Envejecimiento activo: representaciones sociales de profesionales de la salud en las Unidades de Referencia para la Salud de los Ancianos

RESUMO

Objetivo

Identificar as representações sociais de profissionais de saúde que atendem idosos nas sete Unidades de Referência à Saúde do Idoso no município de São Paulo quanto às necessidades em saúde, seu papel no cuidado e na promoção do envelhecimento ativo.

Método

Pesquisa qualitativa, fundamentada nas diretrizes do documento “Envelhecimento ativo: uma política de saúde” da Organização Mundial da Saúde. Utilizou-se o Discurso do Sujeito Coletivo para sistematizar as representações sociais, cujas ideias centrais foram categorizadas utilizando-se o software QualiQuantiSoft®. Foram elaboradas quatro situações referência e selecionou-se aquela relacionada à questão da iatrogênese e vulnerabilidade do idoso.

Resultados

Participaram do estudo 29 profissionais (16 médicos, 7 nutricionistas e 6 enfermeiros). Dos discursos dos entrevistados, emergiram sete categorias de ideias centrais, com maior frequência para discordância da conduta médica quanto ao encaminhamento do paciente à Unidade Básica de Saúde e o problema da polifarmácia.

Conclusão

Os discursos dos profissionais apontam a necessidade da construção de um cuidado que supere a fragmentação do processo de trabalho.
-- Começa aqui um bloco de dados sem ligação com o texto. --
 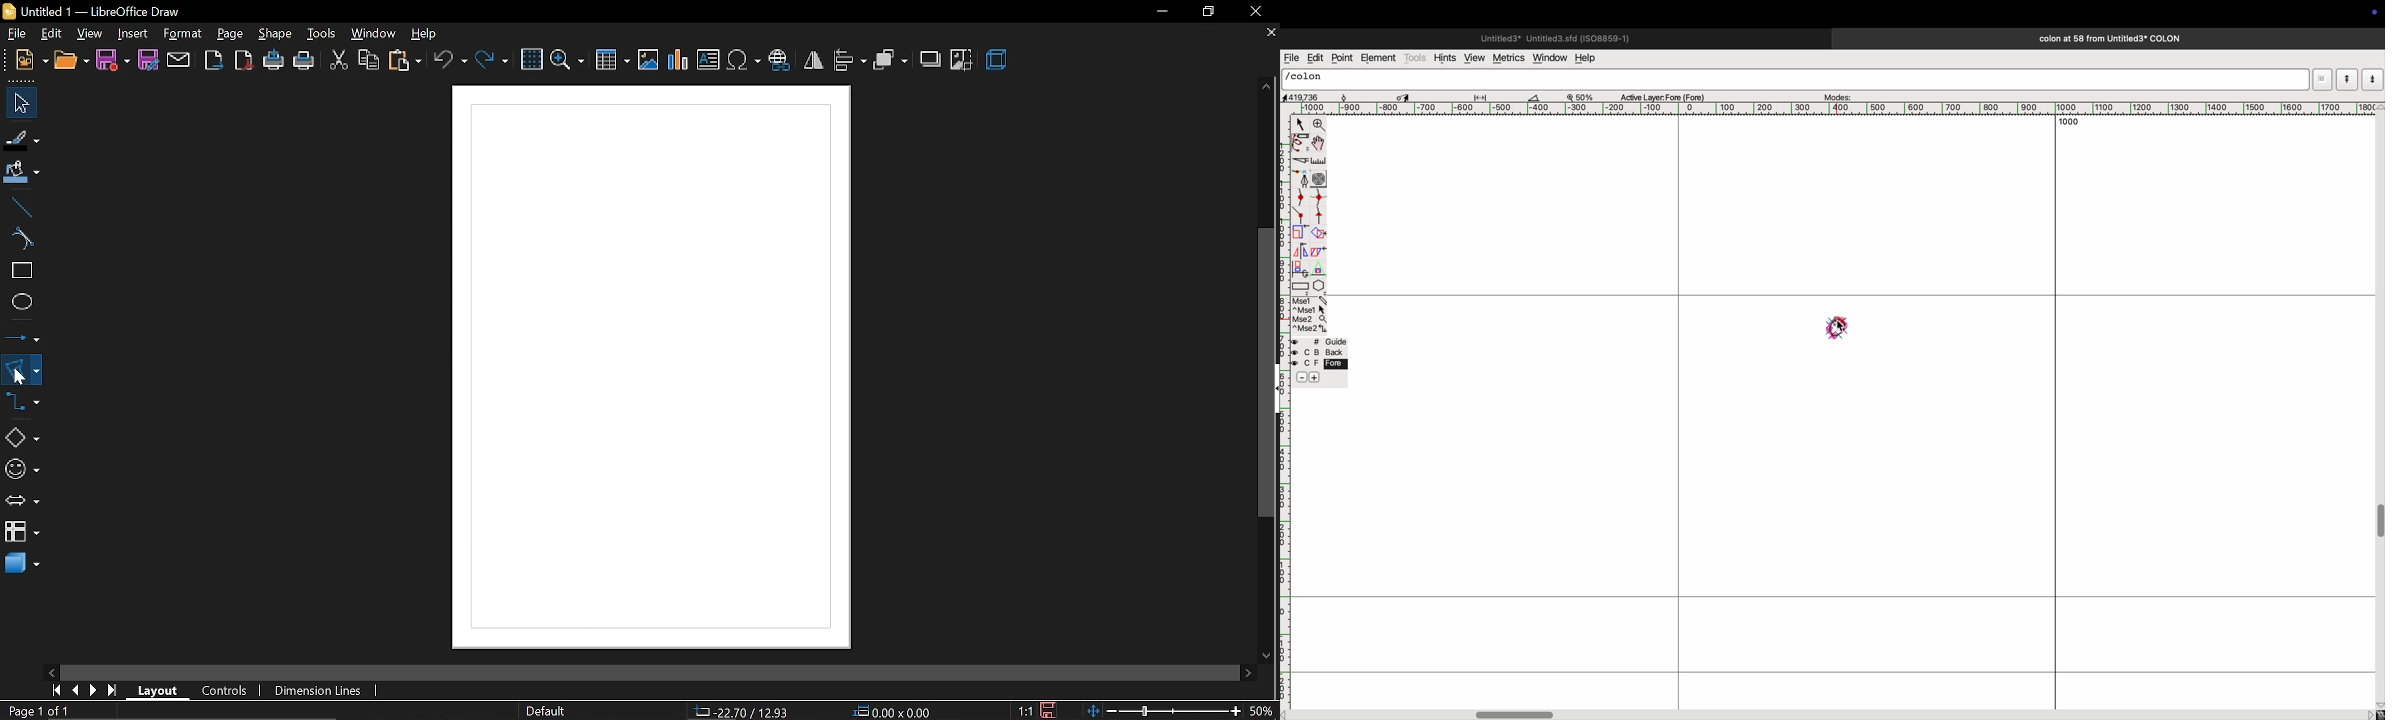 What do you see at coordinates (21, 532) in the screenshot?
I see `flowchart` at bounding box center [21, 532].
Envelhecimento; Idoso; Políticas Públicas; Profissional de Saúde; Serviços de Saúde para Idosos

RESUMEN

Objetivo

Identificar las representaciones sociales de los profesionales de la salud que atienden a los ancianos en las siete Unidades de Referencia para la Salud de los Ancianos en la ciudad de São Paulo con respecto a las necesidades de salud, su papel en la atención y promoción del envejecimiento activo.

Método

Estudio cualitativo, basado en las directrices del documento “Envejecimiento activo: un marco político” de la Organización Mundial de la Salud. El Discurso del Sujeto Colectivo se utilizó para sistematizar las representaciones sociales, cuyas ideas centrales se clasificaron utilizando el software QualiQuantiSoft®. Se elaboraron cuatro situaciones de referencia y se seleccionó la relacionada con el tema de iatrogénesis y vulnerabilidad de los ancianos.

Resultados

Veintinueve profesionales (16 médicos, 7 nutricionistas y 6 enfermeros) participaron en el estudio. De los discursos de los entrevistados, surgieron siete categorías de ideas centrales, con mayor frecuencia para el desacuerdo de la conducta médica con respecto a la derivación del paciente a la Unidad Básica de Salud y el problema de la polifarmacia.

Conclusión

Los discursos de los profesionales apuntan a la necesidad de crear una atención que supere la fragmentación del proceso de trabajo.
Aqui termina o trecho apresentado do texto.